Task statement — Repeat everything in the listing from the start down to the line containing "center [414, 387].", inclusive, with no changes.

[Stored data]
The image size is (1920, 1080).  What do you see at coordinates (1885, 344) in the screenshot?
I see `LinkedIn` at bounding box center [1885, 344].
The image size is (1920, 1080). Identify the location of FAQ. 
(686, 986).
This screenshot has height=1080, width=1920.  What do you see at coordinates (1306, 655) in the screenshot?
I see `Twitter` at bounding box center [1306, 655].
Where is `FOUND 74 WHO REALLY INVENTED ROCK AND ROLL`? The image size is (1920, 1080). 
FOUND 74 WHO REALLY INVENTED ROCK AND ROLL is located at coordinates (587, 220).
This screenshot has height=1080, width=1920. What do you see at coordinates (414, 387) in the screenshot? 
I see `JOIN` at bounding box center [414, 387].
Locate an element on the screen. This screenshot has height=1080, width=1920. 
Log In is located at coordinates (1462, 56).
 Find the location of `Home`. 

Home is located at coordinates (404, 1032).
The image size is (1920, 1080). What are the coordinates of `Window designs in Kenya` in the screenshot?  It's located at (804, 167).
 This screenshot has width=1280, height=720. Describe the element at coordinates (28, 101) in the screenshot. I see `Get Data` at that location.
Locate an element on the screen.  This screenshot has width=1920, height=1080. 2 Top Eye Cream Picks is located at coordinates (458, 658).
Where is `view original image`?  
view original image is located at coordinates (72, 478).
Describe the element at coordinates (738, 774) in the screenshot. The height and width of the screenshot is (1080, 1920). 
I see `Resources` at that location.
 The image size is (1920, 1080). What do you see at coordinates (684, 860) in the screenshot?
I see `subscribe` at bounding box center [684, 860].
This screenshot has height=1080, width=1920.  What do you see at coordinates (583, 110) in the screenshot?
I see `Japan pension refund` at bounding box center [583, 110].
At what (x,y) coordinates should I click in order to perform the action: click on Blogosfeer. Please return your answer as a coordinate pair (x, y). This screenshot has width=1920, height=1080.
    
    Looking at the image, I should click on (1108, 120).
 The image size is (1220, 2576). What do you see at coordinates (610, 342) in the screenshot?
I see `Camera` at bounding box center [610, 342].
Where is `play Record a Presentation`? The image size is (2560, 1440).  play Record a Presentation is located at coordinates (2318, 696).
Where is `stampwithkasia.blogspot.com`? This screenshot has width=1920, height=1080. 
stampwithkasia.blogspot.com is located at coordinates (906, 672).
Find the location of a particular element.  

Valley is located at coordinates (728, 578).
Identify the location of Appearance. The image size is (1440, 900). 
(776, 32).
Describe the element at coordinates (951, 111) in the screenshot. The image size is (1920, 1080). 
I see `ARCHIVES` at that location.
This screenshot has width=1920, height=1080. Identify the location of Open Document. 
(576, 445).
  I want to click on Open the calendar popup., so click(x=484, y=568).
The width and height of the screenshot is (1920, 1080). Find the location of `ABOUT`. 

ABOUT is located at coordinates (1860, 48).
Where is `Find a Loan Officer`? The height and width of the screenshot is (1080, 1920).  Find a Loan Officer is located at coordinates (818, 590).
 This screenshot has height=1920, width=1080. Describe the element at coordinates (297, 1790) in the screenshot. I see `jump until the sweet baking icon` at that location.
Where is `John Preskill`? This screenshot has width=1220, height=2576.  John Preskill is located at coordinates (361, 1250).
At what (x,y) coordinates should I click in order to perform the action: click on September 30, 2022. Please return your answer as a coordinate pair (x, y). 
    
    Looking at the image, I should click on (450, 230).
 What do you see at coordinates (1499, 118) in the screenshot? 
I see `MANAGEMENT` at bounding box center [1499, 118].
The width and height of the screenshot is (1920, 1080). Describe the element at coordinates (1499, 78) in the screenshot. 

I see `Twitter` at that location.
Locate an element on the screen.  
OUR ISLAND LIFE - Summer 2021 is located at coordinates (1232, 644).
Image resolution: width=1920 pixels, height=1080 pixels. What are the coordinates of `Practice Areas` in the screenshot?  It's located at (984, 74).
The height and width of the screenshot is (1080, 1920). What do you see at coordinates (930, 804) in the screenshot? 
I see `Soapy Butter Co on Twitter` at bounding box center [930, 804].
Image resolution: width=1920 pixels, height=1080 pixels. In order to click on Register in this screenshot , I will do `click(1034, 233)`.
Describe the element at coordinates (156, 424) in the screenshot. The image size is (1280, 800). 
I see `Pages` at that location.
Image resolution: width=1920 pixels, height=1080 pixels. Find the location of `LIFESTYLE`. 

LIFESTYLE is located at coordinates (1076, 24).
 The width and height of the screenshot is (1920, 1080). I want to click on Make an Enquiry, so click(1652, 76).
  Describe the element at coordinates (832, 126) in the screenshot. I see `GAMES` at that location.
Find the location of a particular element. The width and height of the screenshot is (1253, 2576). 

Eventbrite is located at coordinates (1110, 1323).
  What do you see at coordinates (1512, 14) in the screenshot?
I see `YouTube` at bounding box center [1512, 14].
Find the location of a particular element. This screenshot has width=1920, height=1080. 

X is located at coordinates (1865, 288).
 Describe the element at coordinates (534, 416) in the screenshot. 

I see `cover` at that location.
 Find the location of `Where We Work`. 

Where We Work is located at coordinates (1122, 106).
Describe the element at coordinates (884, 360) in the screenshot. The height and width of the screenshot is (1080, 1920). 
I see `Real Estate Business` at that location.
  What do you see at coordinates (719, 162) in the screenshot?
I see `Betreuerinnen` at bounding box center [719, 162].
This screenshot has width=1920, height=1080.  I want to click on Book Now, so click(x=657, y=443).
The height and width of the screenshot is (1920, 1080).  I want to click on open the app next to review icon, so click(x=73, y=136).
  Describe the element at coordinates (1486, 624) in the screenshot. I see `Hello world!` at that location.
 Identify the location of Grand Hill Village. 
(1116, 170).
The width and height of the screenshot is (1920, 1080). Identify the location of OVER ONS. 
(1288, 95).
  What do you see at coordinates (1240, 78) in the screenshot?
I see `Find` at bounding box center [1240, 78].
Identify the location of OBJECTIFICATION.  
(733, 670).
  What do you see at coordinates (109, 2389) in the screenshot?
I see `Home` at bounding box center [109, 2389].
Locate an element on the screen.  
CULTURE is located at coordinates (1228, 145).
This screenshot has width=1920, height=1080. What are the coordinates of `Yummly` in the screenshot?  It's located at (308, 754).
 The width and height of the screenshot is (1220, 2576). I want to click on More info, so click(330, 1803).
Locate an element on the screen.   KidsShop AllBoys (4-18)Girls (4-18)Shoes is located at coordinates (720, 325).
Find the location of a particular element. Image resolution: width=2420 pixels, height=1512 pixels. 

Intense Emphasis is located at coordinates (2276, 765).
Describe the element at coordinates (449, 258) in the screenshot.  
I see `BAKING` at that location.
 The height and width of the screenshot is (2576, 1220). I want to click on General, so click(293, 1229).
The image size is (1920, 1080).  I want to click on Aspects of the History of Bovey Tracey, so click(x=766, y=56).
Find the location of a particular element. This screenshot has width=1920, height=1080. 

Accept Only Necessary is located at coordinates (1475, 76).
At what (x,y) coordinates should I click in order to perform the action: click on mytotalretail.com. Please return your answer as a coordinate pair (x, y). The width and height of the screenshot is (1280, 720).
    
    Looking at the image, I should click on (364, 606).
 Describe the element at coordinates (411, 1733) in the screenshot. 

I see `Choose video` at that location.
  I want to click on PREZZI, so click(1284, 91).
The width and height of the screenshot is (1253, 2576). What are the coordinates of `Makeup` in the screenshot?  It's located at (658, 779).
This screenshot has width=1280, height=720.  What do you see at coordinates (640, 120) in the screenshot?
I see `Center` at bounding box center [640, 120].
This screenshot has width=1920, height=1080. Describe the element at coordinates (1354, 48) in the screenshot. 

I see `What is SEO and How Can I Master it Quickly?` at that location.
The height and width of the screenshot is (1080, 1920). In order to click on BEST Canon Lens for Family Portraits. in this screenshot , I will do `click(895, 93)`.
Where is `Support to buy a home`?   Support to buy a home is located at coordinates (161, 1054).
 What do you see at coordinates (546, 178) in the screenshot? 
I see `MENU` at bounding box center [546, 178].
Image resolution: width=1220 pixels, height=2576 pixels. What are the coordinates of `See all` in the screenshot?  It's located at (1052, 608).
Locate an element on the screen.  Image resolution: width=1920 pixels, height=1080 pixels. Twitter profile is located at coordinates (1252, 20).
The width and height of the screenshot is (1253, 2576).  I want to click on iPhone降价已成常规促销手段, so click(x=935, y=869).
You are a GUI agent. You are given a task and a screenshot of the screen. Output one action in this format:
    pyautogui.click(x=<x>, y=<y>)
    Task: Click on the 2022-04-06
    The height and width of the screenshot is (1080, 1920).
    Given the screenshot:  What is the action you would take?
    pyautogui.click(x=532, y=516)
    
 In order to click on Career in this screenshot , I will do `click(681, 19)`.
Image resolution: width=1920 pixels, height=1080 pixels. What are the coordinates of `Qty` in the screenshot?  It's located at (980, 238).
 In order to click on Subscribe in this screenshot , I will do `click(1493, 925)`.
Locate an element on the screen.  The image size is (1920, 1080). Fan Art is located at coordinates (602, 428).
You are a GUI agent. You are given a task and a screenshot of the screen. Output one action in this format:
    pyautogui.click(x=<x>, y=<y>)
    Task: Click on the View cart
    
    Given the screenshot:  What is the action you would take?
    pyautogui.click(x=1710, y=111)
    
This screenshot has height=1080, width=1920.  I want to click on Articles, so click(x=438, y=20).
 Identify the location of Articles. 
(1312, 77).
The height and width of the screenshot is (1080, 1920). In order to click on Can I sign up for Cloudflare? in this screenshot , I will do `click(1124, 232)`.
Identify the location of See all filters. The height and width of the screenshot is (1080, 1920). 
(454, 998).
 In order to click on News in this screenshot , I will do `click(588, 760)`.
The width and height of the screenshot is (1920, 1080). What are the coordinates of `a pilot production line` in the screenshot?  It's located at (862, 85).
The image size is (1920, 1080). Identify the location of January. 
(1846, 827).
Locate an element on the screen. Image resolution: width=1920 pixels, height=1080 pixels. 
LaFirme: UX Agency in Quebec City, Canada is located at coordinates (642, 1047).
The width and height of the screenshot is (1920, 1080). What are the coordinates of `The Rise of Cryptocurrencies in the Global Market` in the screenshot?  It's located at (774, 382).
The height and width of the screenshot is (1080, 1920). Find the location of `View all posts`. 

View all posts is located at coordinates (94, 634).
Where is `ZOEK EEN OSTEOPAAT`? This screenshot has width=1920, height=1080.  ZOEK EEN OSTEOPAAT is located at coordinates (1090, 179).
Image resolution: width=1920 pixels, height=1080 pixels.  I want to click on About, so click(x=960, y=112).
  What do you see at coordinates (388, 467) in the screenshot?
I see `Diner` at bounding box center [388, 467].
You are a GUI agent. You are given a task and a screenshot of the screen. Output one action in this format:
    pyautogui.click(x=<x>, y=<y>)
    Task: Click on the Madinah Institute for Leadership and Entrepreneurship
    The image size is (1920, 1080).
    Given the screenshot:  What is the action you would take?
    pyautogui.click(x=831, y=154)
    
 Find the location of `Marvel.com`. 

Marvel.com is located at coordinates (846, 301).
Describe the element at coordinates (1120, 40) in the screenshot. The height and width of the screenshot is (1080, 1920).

Answer to this task —
The image size is (1920, 1080).  What do you see at coordinates (1885, 344) in the screenshot?
I see `LinkedIn` at bounding box center [1885, 344].
The image size is (1920, 1080). Identify the location of FAQ. 
(686, 986).
This screenshot has height=1080, width=1920.  What do you see at coordinates (1306, 655) in the screenshot?
I see `Twitter` at bounding box center [1306, 655].
Where is `FOUND 74 WHO REALLY INVENTED ROCK AND ROLL`? The image size is (1920, 1080). 
FOUND 74 WHO REALLY INVENTED ROCK AND ROLL is located at coordinates (587, 220).
This screenshot has height=1080, width=1920. What do you see at coordinates (414, 387) in the screenshot? 
I see `JOIN` at bounding box center [414, 387].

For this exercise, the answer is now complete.